╭─ ENTRIES PROVIDED
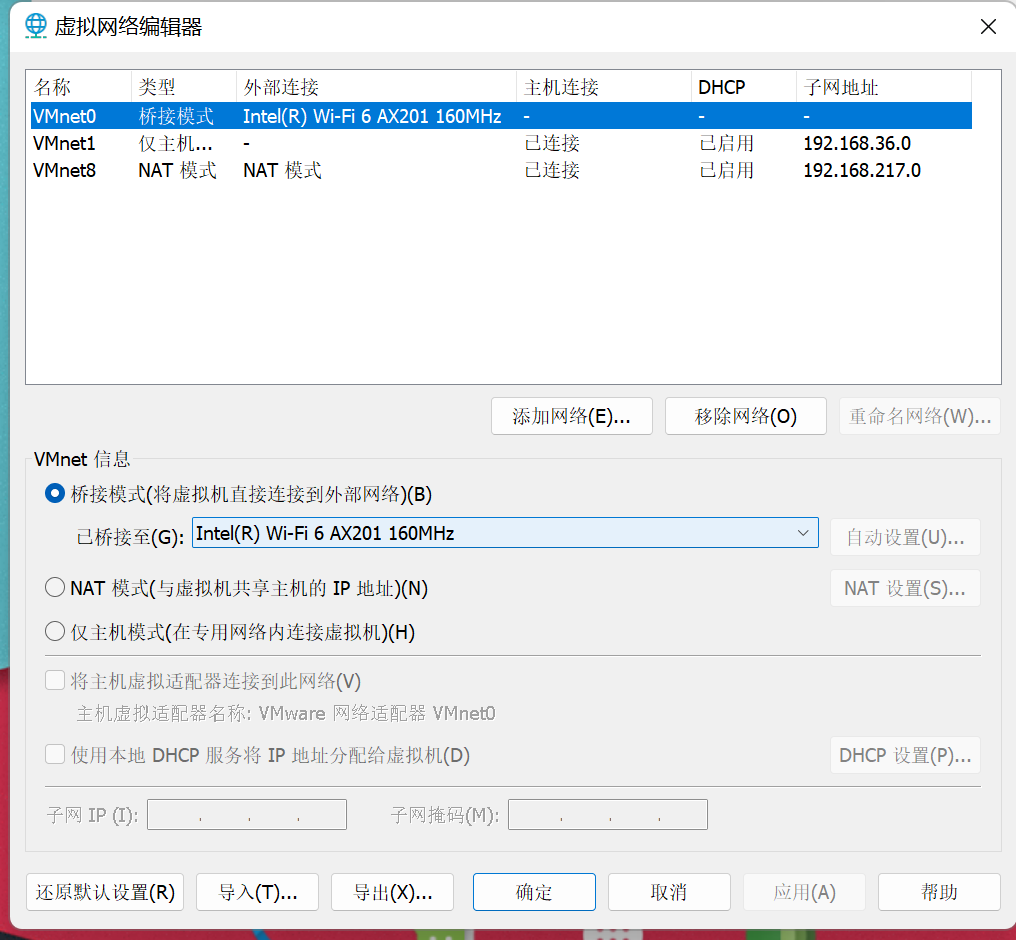Open the 导入(T)... dialog
The height and width of the screenshot is (940, 1016).
click(x=257, y=893)
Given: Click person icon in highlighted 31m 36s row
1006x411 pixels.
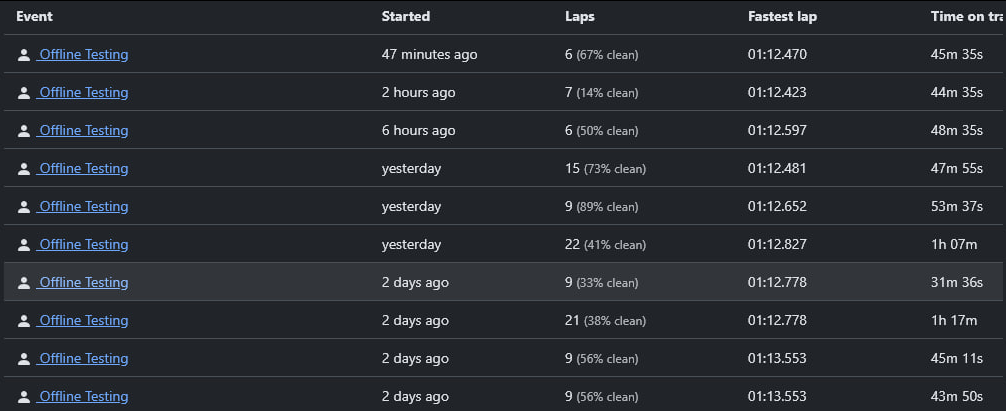Looking at the screenshot, I should tap(24, 283).
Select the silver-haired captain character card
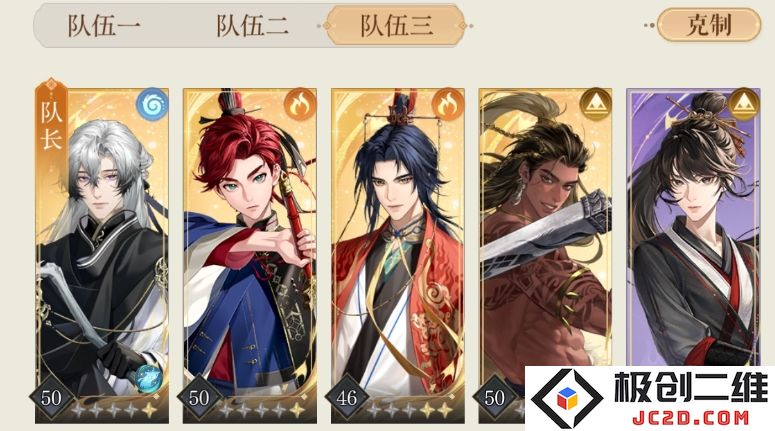The image size is (775, 431). (x=102, y=256)
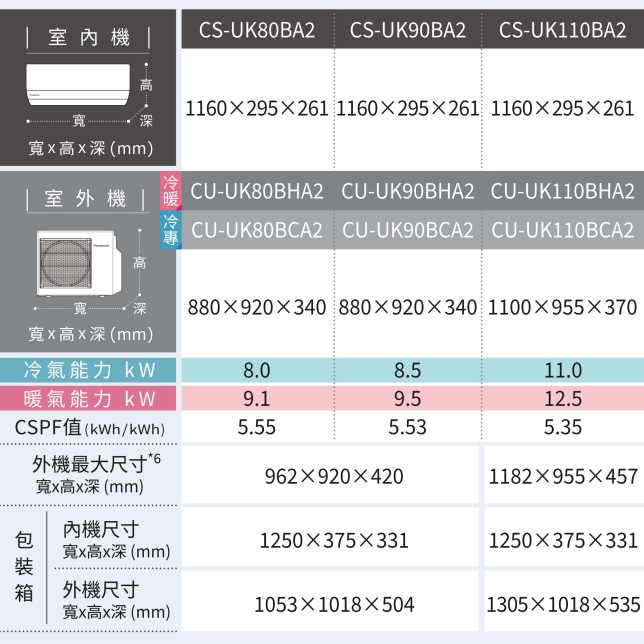Screen dimensions: 644x644
Task: Click the 室內機 section title
Action: click(89, 38)
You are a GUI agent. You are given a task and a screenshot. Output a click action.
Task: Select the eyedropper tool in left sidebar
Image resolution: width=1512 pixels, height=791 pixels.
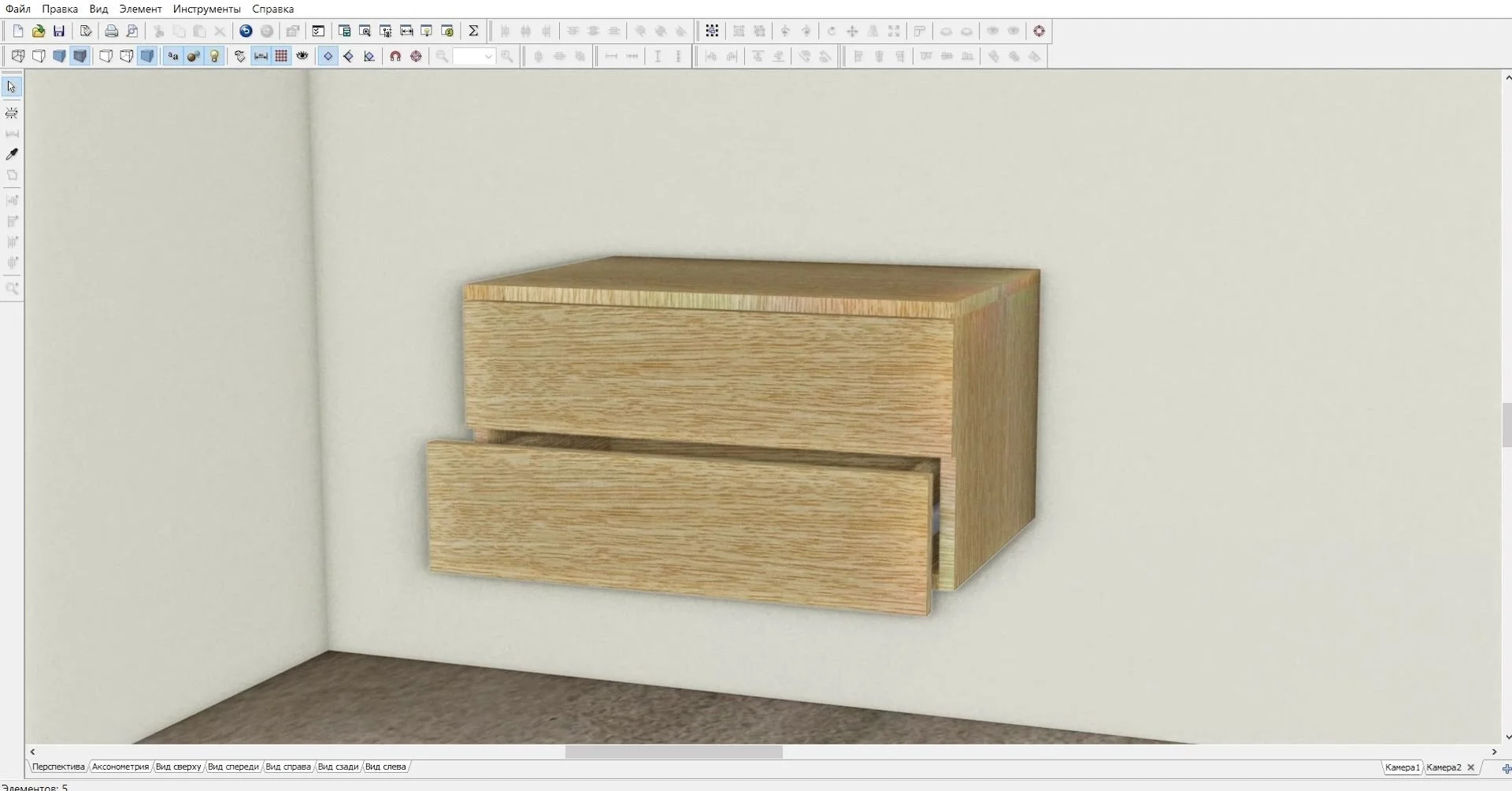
╰─
◆ AIM OF THE EXERCISE
Repeat verbatim the range of lines that opens at the line containing "You are a GUI" and closes at the last line of the entries, excluding all pictures.

◆ TASK OUTPUT
You are a GUI agent. You are given a task and a screenshot. Output a click action.
Task: Select the eyedropper tool in left sidebar
Image resolution: width=1512 pixels, height=791 pixels.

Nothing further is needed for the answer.